Visiting a friend’s house yesterday, I came across on his bookshelf an old favorite text: I could say that this is the text that led to me on the final steps towards Buddhism (this and Ralph Waldo Emerson‘s Essays). With Schopenhauer, it only takes two or three sentences for you to feel yourself fully citizened in a world of superior clarity, sharp wisdom, total fearlessness, and absolute truth-seeking, no matter the costs.
Having felt fully seduced again, after half a paragraph of initially cursory interest, I resolved to read just one chapter during the time of my visit here (so that I don’t need to ask to borrow and carry this telephone book tome in my luggage). This essay is something I believe I haven’t touched in several decades — at least, not in its 40-page entirety.

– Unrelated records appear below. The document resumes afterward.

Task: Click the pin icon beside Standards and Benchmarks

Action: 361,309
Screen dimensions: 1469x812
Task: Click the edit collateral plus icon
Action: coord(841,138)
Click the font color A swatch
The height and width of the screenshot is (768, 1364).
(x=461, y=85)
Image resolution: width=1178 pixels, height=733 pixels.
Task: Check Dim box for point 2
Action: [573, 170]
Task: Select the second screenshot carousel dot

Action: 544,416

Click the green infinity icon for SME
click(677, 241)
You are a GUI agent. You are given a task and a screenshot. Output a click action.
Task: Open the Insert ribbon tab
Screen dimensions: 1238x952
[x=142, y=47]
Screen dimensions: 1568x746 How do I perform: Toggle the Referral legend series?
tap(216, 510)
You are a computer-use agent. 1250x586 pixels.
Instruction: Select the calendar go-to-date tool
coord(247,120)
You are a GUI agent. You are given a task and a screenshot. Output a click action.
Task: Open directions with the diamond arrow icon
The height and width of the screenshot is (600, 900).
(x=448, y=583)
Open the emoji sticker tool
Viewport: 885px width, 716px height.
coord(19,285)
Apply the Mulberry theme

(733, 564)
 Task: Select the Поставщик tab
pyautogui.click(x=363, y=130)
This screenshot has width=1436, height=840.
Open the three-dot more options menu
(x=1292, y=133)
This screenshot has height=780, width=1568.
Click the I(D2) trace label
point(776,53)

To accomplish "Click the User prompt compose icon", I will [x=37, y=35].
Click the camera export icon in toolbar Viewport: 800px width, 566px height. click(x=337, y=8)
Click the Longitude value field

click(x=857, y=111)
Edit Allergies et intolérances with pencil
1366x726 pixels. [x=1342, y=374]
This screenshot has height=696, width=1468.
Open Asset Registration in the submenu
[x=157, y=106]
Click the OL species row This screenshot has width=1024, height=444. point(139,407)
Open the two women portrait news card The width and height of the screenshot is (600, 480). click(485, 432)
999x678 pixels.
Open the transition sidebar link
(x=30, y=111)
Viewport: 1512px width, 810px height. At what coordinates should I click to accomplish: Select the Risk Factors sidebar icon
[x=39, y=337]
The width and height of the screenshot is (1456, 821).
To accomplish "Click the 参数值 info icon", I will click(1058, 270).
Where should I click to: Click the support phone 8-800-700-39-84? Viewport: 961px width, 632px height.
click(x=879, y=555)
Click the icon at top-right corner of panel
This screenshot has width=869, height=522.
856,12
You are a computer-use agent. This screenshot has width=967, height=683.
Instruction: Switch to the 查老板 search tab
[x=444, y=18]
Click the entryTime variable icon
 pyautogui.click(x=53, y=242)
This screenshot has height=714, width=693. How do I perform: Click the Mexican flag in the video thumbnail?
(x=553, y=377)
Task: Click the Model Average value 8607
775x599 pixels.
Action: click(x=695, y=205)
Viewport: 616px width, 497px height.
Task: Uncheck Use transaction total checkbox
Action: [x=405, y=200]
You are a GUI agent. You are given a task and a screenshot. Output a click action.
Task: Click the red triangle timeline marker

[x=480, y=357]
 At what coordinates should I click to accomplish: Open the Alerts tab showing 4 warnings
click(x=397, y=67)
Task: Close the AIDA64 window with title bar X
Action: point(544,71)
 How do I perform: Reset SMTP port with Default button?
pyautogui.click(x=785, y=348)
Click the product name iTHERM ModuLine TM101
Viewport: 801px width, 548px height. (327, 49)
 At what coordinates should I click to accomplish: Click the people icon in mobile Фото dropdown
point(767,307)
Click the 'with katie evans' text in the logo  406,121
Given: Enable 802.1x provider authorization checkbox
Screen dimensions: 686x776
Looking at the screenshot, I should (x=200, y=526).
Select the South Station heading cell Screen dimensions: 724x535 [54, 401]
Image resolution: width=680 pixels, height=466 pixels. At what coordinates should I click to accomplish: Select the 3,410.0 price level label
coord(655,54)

Unlike back in college, I don’t read Schopenhauer now to “learn“ something, as arrogant as that might seem to say. Rather, reading him is a confirming-journey through the precise, compelling, even caustically humorous way he expresses, in such glaring clarity, the very nature of the human experience itself, write down to its most basic life-force. I have never read any other writer match his depth of seeing, save Emerson.
In this dark season of war and climate breakdown, I feel compelled to share some of Schooenhauer’s reflections on Death here on the blog. So, for the next couple of days, I will post a few of his really compelling arguments. They are as delicious to read — as pure expressions of a philosophical spirit at the height of its craft, in the form of Schopenhauer‘s mind – – as they are true when they register in the heart. This teaching is in an almost perfect alignment with the work of dharma – – it is basically the BUDDHAS insight in Germanic philosophical form. This essay could be translated as “On Death and Its Relation to the Indestructibility of Our True NATURE”. It’s the same thing.
Death is no problem. Only thinking makes it so.